The exact time and means of how lionfish (native to the Indo-Pacific) came to be in the Caribbean are still uncertain and may never be solved. However, lionfish certainly are there now, and they have left scientists, divers, fishers, policy makers and anyone else who enjoys and cares about the reefs’ health scrambling to find solutions.
The reasons for all the worry are that lionfish eat anything. Well, anything they can fit in their mouths, and they’ve got big mouths. A study, reported by Time, found 41 species of fish in their bellies. They also reproduce at a prodigious rate. Females can produce up to 2 million eggs per year, states the article. This means that lionfish are depleting native fish stocks, which are important to fisheries, and the stability of reef ecosystems.
One controversial solution to the lionfish population explosion is to feed them to sharks. The hope is these predators will start identifying lionfish as prey, and a new equilibrium will establish on the reefs. This is controversial for a few reasons. Firstly, a recent study found no evidence that large predators were reducing lionfish numbers. After sampling 71 reefs, researchers were unable to find any relationship between the number of native predators and a reduction in lionfish populations. It’s worth pointing out though, that this study looked solely at groupers as predators. Secondly, divers that have been spearfishing lionfish as part of an eradication program have reported more aggressive behaviour towards them from the reef’s larger predators. One incident reported a reef shark accidentally biting a diver’s hand while trying to eat a speared lionfish. Another article cites a diver being bitten by a moray eel, which was also going for a speared lionfish. Both incidents occurred in areas where divers had been seen trying to feed lionfish to predators.

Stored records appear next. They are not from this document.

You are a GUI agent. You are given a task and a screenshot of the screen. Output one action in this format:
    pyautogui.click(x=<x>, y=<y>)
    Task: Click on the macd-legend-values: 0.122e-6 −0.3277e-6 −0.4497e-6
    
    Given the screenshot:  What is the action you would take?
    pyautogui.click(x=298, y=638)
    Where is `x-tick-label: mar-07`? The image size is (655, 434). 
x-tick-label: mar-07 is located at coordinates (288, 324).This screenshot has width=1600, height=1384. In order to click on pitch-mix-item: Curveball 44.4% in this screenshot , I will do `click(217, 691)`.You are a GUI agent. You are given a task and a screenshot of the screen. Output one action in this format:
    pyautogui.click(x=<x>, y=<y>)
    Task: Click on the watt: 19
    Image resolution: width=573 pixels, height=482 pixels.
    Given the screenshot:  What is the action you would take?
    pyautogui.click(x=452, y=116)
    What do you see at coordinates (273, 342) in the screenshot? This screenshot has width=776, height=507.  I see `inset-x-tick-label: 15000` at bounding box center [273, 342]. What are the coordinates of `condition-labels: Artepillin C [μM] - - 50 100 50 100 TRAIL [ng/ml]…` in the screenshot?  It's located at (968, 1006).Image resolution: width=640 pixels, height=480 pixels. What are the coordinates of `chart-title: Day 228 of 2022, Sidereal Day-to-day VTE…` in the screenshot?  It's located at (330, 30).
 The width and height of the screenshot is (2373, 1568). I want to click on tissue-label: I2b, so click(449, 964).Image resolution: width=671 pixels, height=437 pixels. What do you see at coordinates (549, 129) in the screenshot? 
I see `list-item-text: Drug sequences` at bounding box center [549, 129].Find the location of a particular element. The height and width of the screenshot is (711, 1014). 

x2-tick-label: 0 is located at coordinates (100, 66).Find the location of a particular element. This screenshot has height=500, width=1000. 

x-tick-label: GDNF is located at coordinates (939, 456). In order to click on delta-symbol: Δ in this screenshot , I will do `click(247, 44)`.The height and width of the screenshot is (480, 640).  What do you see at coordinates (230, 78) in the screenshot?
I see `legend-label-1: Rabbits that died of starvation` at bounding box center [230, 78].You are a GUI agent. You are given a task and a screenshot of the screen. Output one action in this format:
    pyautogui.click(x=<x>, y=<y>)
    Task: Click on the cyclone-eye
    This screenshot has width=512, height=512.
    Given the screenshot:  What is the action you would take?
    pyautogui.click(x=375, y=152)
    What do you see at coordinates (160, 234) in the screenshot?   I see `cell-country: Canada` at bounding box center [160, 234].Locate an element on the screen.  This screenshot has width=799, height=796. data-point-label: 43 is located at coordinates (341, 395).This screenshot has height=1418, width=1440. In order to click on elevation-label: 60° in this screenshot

A reef shark feeding on a healthy lionfish. Photo: Antonio Busiello.
However, there have been some reported success stories of sharks feeding on lionfish without the prey being previously injured by humans. Antonio Busiello photographed such an event and published the story with National Geographic.
Samuel Gruber, a shark researcher at Bimini Shark Lab with 40 years of experience under his belt, mentions in the Time article that he believes that sharks will be able to be trained relatively quickly to hunt lionfish. He states that sharks learn about 10 times faster than cats. Recently, an article from Mailonline reported that a cuban marine biologist has been feeding lionfish to sharks as part of a 3 year experiment, with some success. Though lionfish numbers are still high on the reef, there have been reports of native predators eating lionfish of their own accord.
Teaching sharks to eat lionfish may come with risks, but if it does help reduce their numbers on Caribbean reefs, shouldn’t we try? Native predators may figure this out in time, as they did in the Indo-Pacific, but by then it may be too late.